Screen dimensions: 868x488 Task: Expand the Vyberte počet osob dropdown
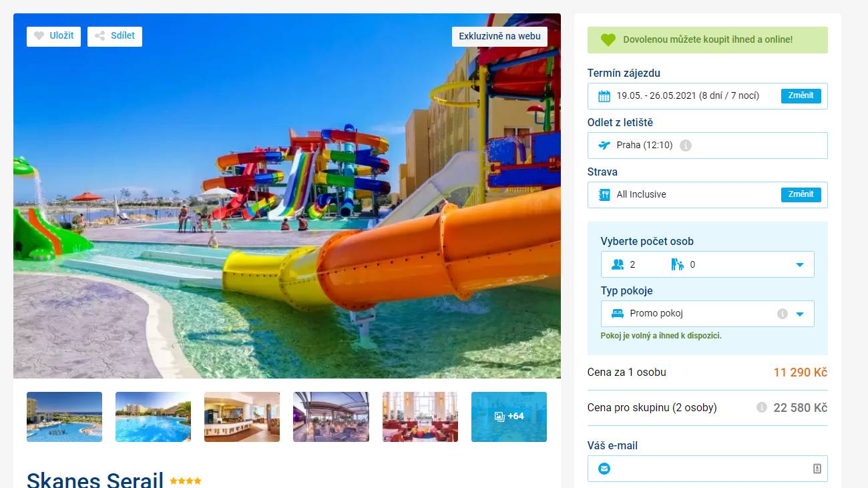point(708,264)
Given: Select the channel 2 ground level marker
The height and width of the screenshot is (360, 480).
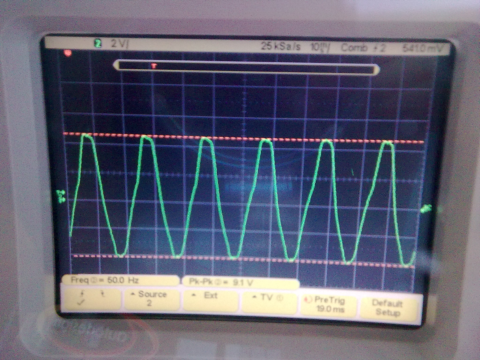Looking at the screenshot, I should tap(61, 196).
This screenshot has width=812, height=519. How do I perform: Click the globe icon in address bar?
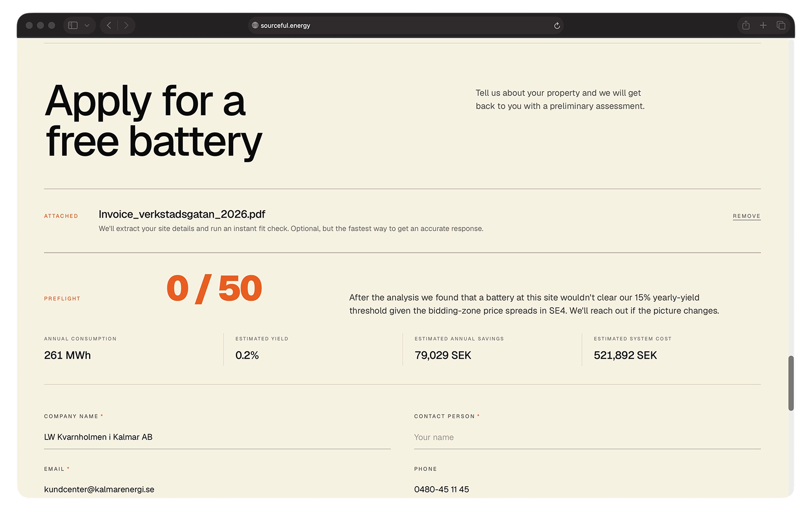[x=255, y=25]
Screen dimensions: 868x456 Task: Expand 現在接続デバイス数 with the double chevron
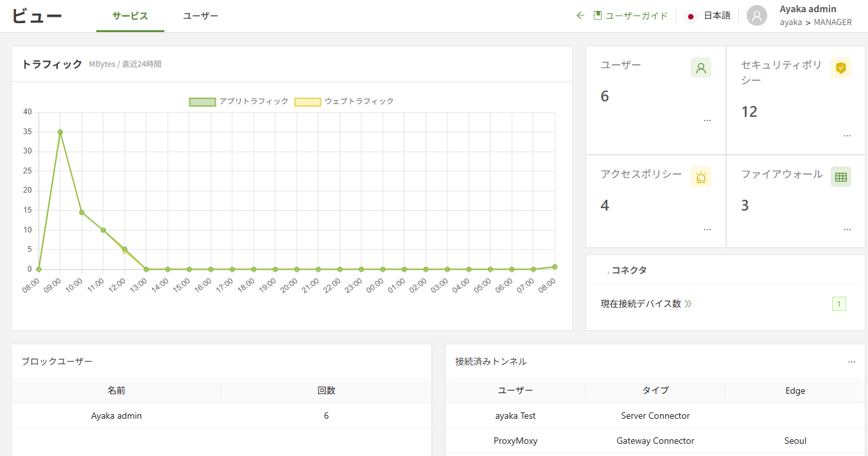point(688,303)
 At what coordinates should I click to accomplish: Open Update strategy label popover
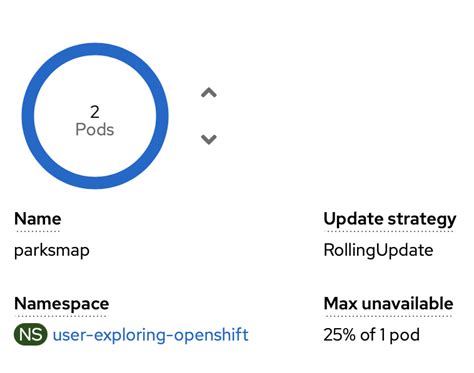(x=390, y=219)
◇ ◇ ◇ ◇ ◇ ◇ ◇
Send back the data above word for word, with the pictures left out.

_Result of this task_.
Screen dimensions: 868x488 Task: Expand the Vyberte počet osob dropdown
point(708,264)
Given: Select the channel 2 ground level marker
The height and width of the screenshot is (360, 480).
Looking at the screenshot, I should tap(61, 196).
This screenshot has width=812, height=519. How do I perform: Click the globe icon in address bar?
[x=255, y=25]
Screen dimensions: 868x456 Task: Expand 現在接続デバイス数 with the double chevron
point(688,303)
 At what coordinates should I click to accomplish: Open Update strategy label popover
(x=390, y=219)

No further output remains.